A TARGETED email campaign by the Labour Party ahead of last year’s snap General Election used data illegally sold by a pregnancy and baby site.

The Information Commissioner’s Office (ICO) said that the personal information of more than one million people was collected and sold on for use by the party.

The parenting service involved – Emma’s Diary – has now been smacked with a six-figure fine.

Elizabeth Denham, Information Commissioner, said: “The relationship between data brokers, political parties and campaigns is complex. Even though this company was not directly involved in political campaigning, the democratic process must be transparent.”

The data was used to profile and target new mums ahead of the 2017 snap general election.

Emma’s Diary, which also distributes packs of sample mum-and-baby products for big-name brands, collected names, contact details and other information about users and their children.

It has now been fined £140,000 by the ICO under its official title of Lifecycle Marketing (Mother and Baby) Ltd. The watchdog said the data had been sold on to Experian Marketing Service, an arm of the credit reference firm.

The transaction took place on May 5, around three weeks after Theresa May fired the starting gun for the UK-wide vote, and five weeks before ballot boxes opened.

All details were specifically for use by the Labour Party, which used it to profile new mums and send targeted mail to those in marginal seats about a child-friendly pledge.

But none of those who had provided details to Emma’s Diary knew the material would be used for political marketing or by political parties.

That was kept out of the privacy policy in a breach of the Data Protection Act 1998.

Denham said: “All organisations involved in political campaigning must use personal information in ways that are transparent, lawful and understood by the UK public.”

The case formed part of the ICO’s “comprehensive investigation” into data analytics for political uses. The body announced its intention to fine Emma’s Diary on publishing the interim investigation report in July, with the fine set today.

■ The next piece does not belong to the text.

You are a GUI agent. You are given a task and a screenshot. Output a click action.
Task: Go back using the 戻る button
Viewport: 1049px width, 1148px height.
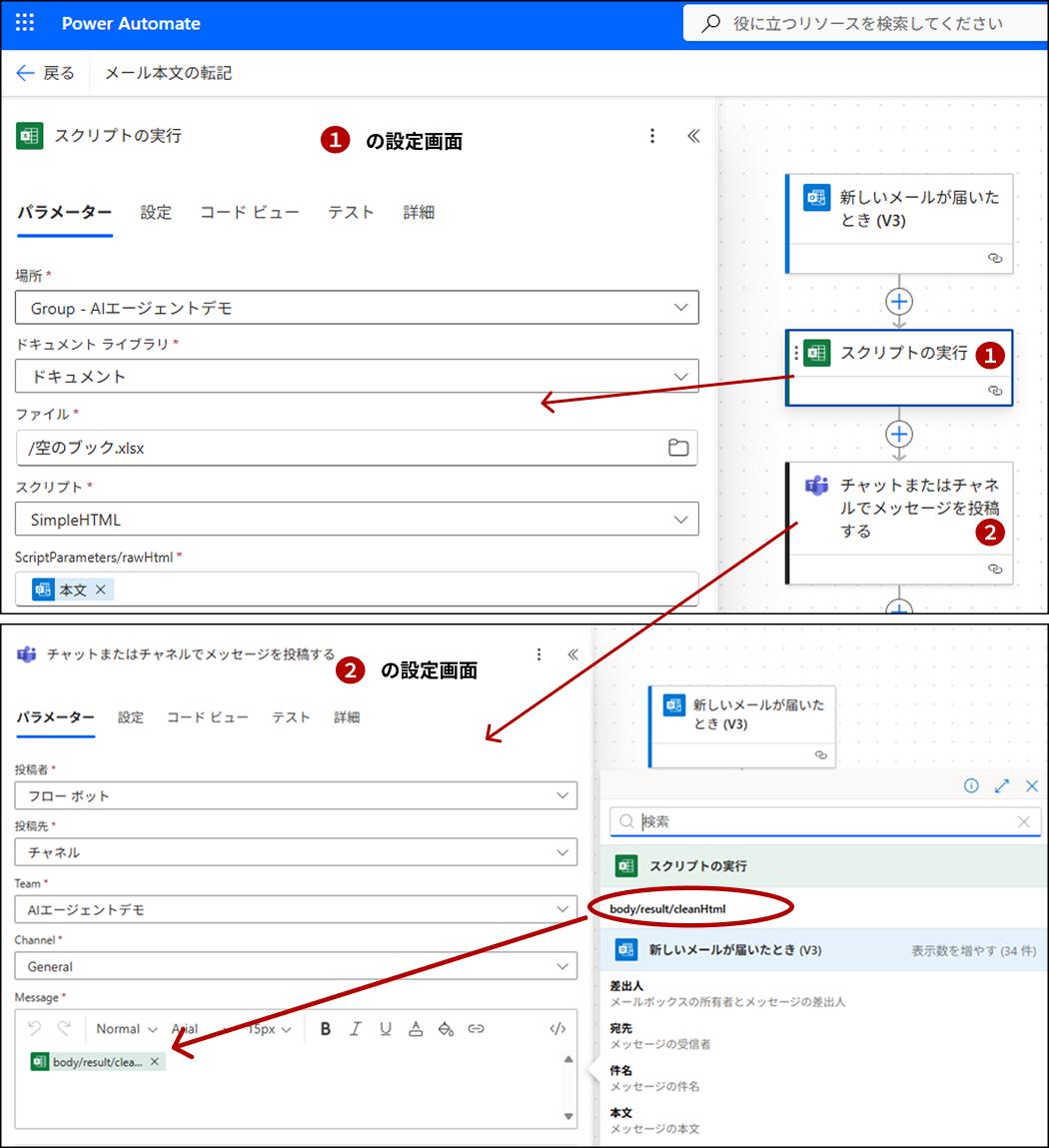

Meanwhile, the ICO has put the biggest 11 political parties “on notice” to have their data-sharing practices audited later this year, and has outstanding enquiries with Experian and other data brokers.

Denham said: “The ICO is committed to monitoring data brokers, political parties and online platforms and using new audit and enforcement powers so that the public can have confidence that parties and political campaign groups are complying with the law.”

The Labour Party has said it would review its approach to acquiring data from third parties.

A spokesperson stated: “We have neither bought nor used Emma’s Diary data since the 2017 general election.”

Lifecycle Marketing, which is based in Buckinghamshire, has said Emma’s Diary will no longer provide data to political parties.

The company stated: “We have always sought to fully comply with our data protection obligations, which we take extremely seriously, we are sorry that on this isolated occasion our interpretation of the DPA has not been in line with the ICO’s.

“We are fully compliant with the new GDPR and give our parents complete control over the communications they receive.”

According to the ICO, the firm knew the information that was sold would be used in a postal campaign promoting family-friendly policies in more than 100 constituencies.

The push related to the party’s promise to protect Sure Start children’s centres, which offer help and advice on child and family health, parenting, money and employment.

The sites – some of which also provide childcare – were a New Labour scheme and at the height of the scheme in August 2009 there were more than 3630 centres across the UK, with more than half of these located within the 30% most disadvantaged areas.

According to an Oxford University report published earlier this year, as many as 1000 have now closed.

The ICO enquiry follows the Cambridge Analytica scandal, which revealed how the UK firm harvested the personal details of 87 million Facebook account holders for use in political campaigning.

It has been suggested that the UK-based operator’s actions helped clinch the US presidency for Donald Trump in 2016.

Meanwhile, in a survey of British organisations conducted by software firm CA Technologies earlier this year, around half said they sell consumer information to third parties.